En Allemagne, un plan de soutien géant de 1100 milliards d'euros contre le coronavirus

  26 Mars 2020    Lu: 489
En Allemagne, un plan de soutien géant de 1100 milliards d  POOL New / via REUTERS

Ce plan est sans précédent depuis 1945. Il représente près d'un tiers de la richesse totale produite par le pays en un an.

Après des années de rigueur budgétaire, les députés allemands ont adopté mercredi un plan de sauvetage «historique» de près de 1100 milliards d'euros pour défendre la première économie européenne face à la pandémie du nouveau coronavirus. Voici les principales mesures envisagées, qui doivent être définitivement avalisées vendredi par le Bundesrat, la Chambre haute du parlement.

Le volume de ce programme, qui représente près d'un tiers de la richesse totale produite par le pays en un an, est «sans précédent pour l'Allemagne depuis la deuxième guerre mondiale», selon les mots ministre des Finances et vice-chancelier Olaf Scholz à la chambre.

Il comprend trois éléments essentiels.

D'une part, la création d'un fonds de secours pour les grandes entreprises, doté de jusqu'à 600 milliards d'euros, dont 400 milliards d'euros de garanties pour les dettes des entreprises, 100 milliards pour les prêts ou les prises de participation dans les entreprises et 100 milliards pour soutenir la banque d'investissement publique KfW.

Une augmentation de 357 milliards d'euros de la puissance de feu de KfW, qui pourra, elle, à l'avenir garantir quelque 822 milliards d'euros de prêts. Et une rallonge budgétaire fédérale de plus de 100 milliards d'euros environ pour cette année, pour différentes mesures d'aides, notamment à l'attention des petites entreprises ou des salariés.
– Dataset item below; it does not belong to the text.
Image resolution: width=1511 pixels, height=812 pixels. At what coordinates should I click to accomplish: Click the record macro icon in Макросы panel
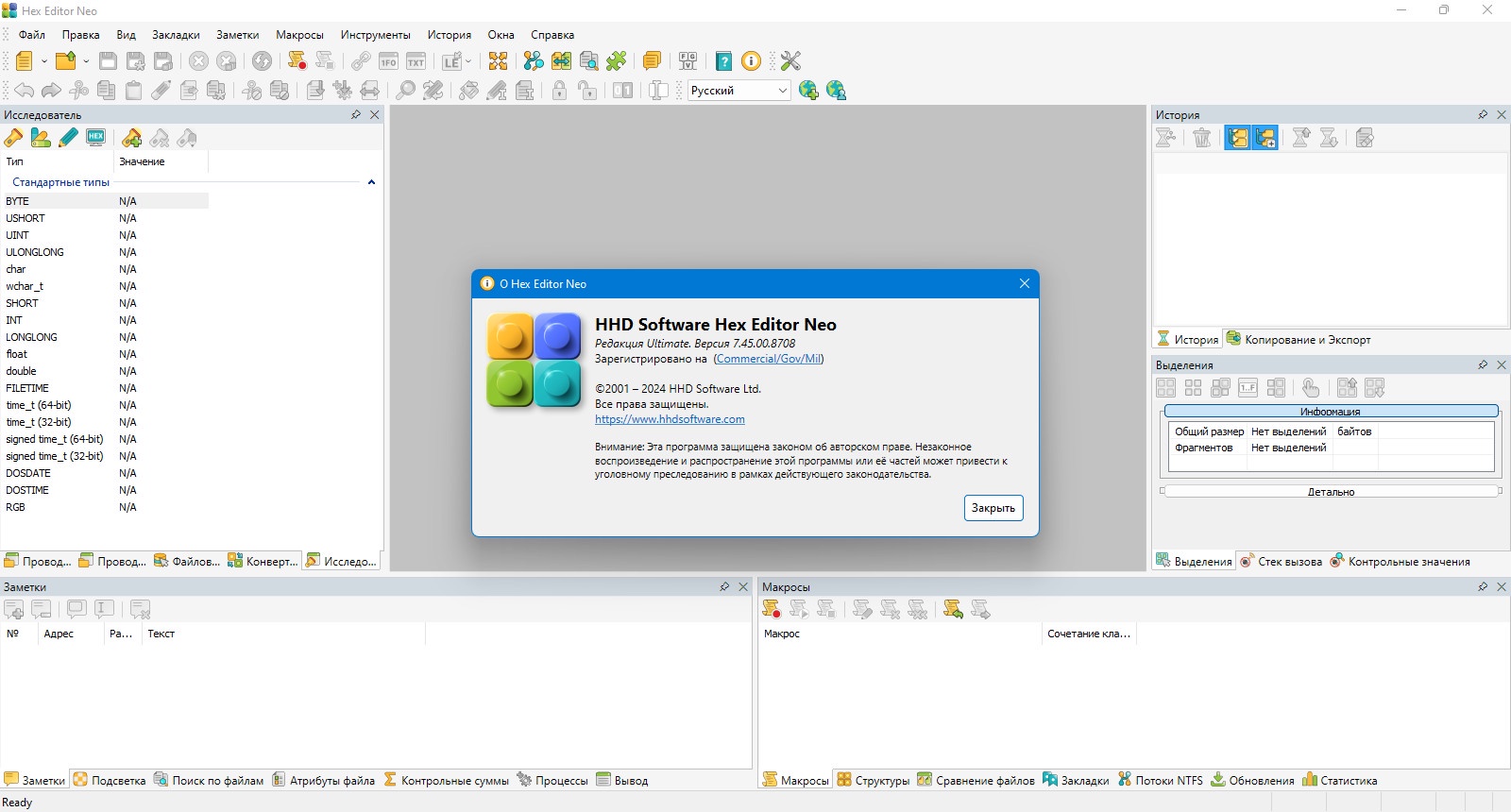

Pour la première fois depuis 2013, l'Allemagne, chantre de l'orthodoxie budgétaire, va contracter des dettes cette année, à hauteur de quelque 156 milliards d'euros. À la fois pour financer des mesures de soutien et compenser un recul de ses recettes fiscales. La politique d'équilibre budgétaire dite du «zéro déficit», souvent décriée par les partenaires de l'Allemagne qui l'accusent de freiner la croissance par sa rigueur, vole ainsi en éclat.
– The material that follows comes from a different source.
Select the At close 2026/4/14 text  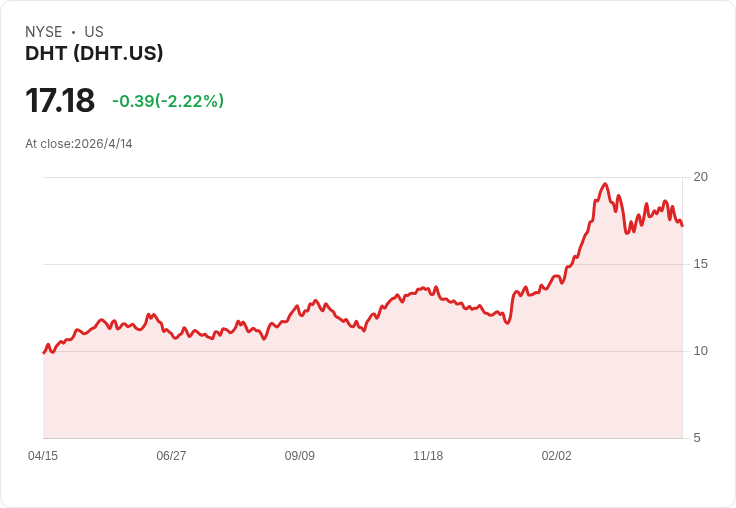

Ces emprunts forcent aussi la première économie européenne à mettre en veilleuse la règle constitutionnelle du «frein à l'endettement» qui dicte sa conduite depuis des années. Mise en place en 2011, elle n'autorise en principe qu'un déficit pouvant aller jusqu'à 0,35% du PIB. Ce seuil peut néanmoins être dépassé en cas de circonstances exceptionnelles, que Berlin invoque avec le coronavirus.

Nationalisations partielles
Ensuite, le plus gros de l'enveloppe annoncée vise à assurer la survie des grandes entreprises du pays, très exportatrices et en conséquence particulièrement fragilisées par la crise. Il s'agit aussi d'empêcher qu'elles ne fassent faillite ou tombent dans les griffes d'investisseurs étrangers. Le ministre de l'Économie Peter Altmaier a mis en garde contre «des ventes en série» des joyaux nationaux.

Grâce au fonds de Fonds de secours, l'État pourra via sa banque KfW garantir les crédits de ces entreprises et, pour celles qui risquent la faillite, acheter des parts dans leur capital.

L'État avait fait de même dans le secteur bancaire avec Commerzbank lors de la crise financière de 2008. Les secteurs du tourisme, services aux entreprises ou transport pourraient être les premiers à en bénéficier.

La compagnie aérienne Lufthansa, dont la plupart des avions sont désormais cloués au sol, est un des candidats potentiels à la semi-nationalisation.

10 milliards de plus à la santé
Le gouvernement va dépenser un paquet de 50 milliards d'euros d'aides directes pour les PME ou les travailleurs indépendants tels que les photographes, artistes ou physiothérapeutes dans l'incapacité d'exercer leur profession en raison des mesures de confinement. Ils recevront une aide individuelle de 9000 à 15.000 euros pour trois mois. Une condition: ils devront prouver que leur problème de trésorerie est lié à la crise.

Berlin va aussi financer toute une série de mesures sociales, telles un report de paiement des loyers ou un assouplissement du recours au chômage partiel qui devrait toucher plus de deux millions de personnes, soit largement plus que les 1,4 million lors de la crise de 2008.

Enfin, l'État va aussi allouer dix milliards d'euros supplémentaires cette année au système de santé. Il s'agira en particulier d'aider les hôpitaux à s'équiper en nouveaux lits à assistance respiratoire.